Source extract

↓↓↓

The World of El Pampero Cine (1): The Landscape of a Book

This is the first part of a long essay on El Pampero Cine, kindly commissioned by The Dissidents. A condensed version of the text appeared on the website Peliplat.

by TWY


I. Wind from the Pampas

The work of El Pampero Cine, a group of Argentine filmmakers, has been, since the new millennium, a transformation of cinema from a mere narrative or informational (documentary) medium to one that integrates itself with fiction and history – an encyclopedic approach to art and the world, found in the simplest of means. It is also a story of friendship, of the filmmakers working together: Laura Citarella, Mariano Llinás, Agustín Mendilaharzu, Alejo Moguillansky, as well as others, friends and families that extend to other collectives. Their first entrance into the international cinema scene was Historias extraordinarias (2008), Llinás’ four-hour micro-budget narrative labyrinth. Made without state funding and shot with a Mini DV camera, the film harbors a desire for fiction and metamorphosis, which became a signature of the collective. A decade later, films like Trenque Lauquen (2022, Citarella), La edad media (2022, Moguillansky & Luciana Acuña), and La Flor (2018, Llinás), one of the longest fiction films in history, would breathe that same air of lightness and playfulness, offering gateways to more works and stories that form an interweaving world. Their films are those of a travelers, and for twenty years, they have been sending those postcards. When filmmakers travel, they do so as a company, and every object encountered invokes a world to be seen. Stories no longer move on the linear highway of conventions; rather, they move like the traveling winds across the Argentine pampas, an image from which came the word “Pampero.”

↑↑↑

Problem A
Output the passage of the El Pampero Cine essay that opens with the words containing "This is the" and closes with "the website Peliplat.".
Problem B
Extend the El Pampero Cine essay, picking up right after its final sentence.

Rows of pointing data

↓↓↓

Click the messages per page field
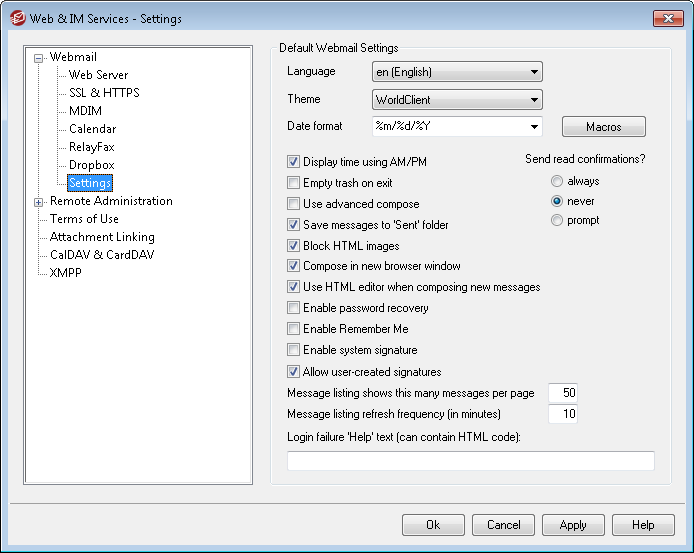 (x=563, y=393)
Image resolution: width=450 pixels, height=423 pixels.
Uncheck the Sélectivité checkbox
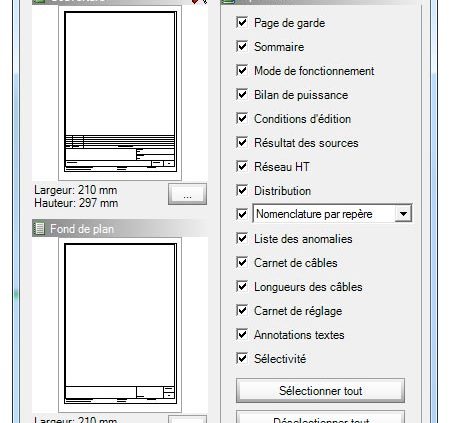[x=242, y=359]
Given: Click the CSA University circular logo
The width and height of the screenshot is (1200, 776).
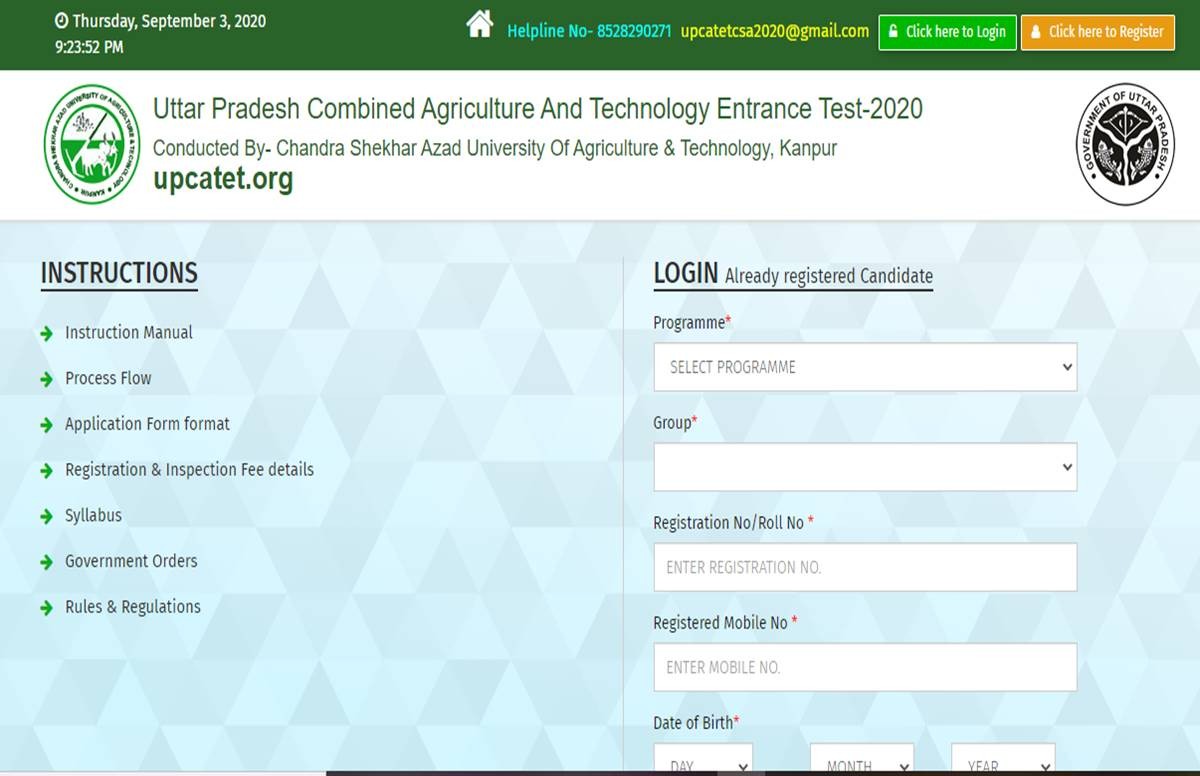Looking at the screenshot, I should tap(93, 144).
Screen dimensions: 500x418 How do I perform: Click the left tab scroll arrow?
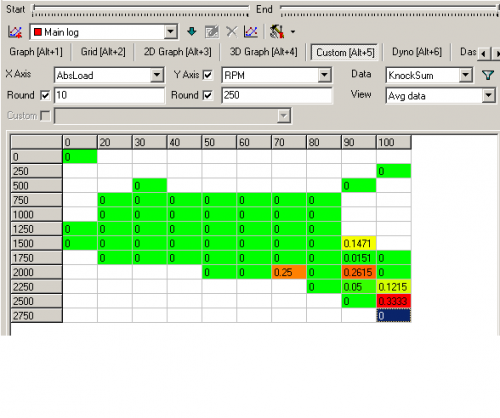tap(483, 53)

↑↑↑

Task answer A
This is the first part of a long essay on El Pampero Cine, kindly commissioned by The Dissidents. A condensed version of the text appeared on the website Peliplat.

Task answer B
For most actions of alternate cinemas, from the surrealists of the 1920s to “Third Cinema” movements bloomed in Latin American countries, the dominance of narrative cinema, in its aesthetic and political terms, had been their primary adversary, but for El Pampero, this disillusionment towards fiction has since become a site for reconstruction. Using cinema to tell stories, under their work, has gone from being a function to becoming an act. It is a cinema that returns to the basics, where quotidian objects – faces, landscapes, a tree, pages of a book, even voices – are filmed with the same intensity as any spectacles. The narrative components that once, in classic cinema, must create an illusion of continuity, which leads to the standardization of production and distribution, now stand a touch further from one another. But the separation of such continuities is only the gateway to a reunion, the commencement of a long journey, the journey of making and projecting a film. This principle of movement and its constant changes of scenery incite the principles of filmmaking: on the one side, the economic situation, the relation with Argentina’s film industry, particularly with INCAA, Instituto Nacional de Cine y Artes Audiovisuales; on the other, the material of cinema, the traversing space and time as stories themselves, in the fiction and the lives of its makers.

Historias extraordinarias (2008)
Filming of La Flor (2018)

With this spirit of traveling, every form will always remain in the accompaniment of another — a silent performer guided by the rhythm of an offscreen voice, the vastness of the pampas shepherded by a country road, cinema in connection with literature, music, and painting. After all, we are speaking in the terms of a collective, and like many of El Pampero’s films, we begin with one story but will expand into an ever-interwinding narrative of stories, with different individual portraits found within the grand structure, scattered across two decades of work done by this group of filmmakers, now at the peak of their prolificacy. As Argentina’s cultural industry faces unprecedented threats under the government of the newly-elected President Javier Milei, we look at El Pampero’s past, present and future as both the dissident in Argentine cinema, and its most forceful defender. The following is an attempt at mapping this ever-evolving project.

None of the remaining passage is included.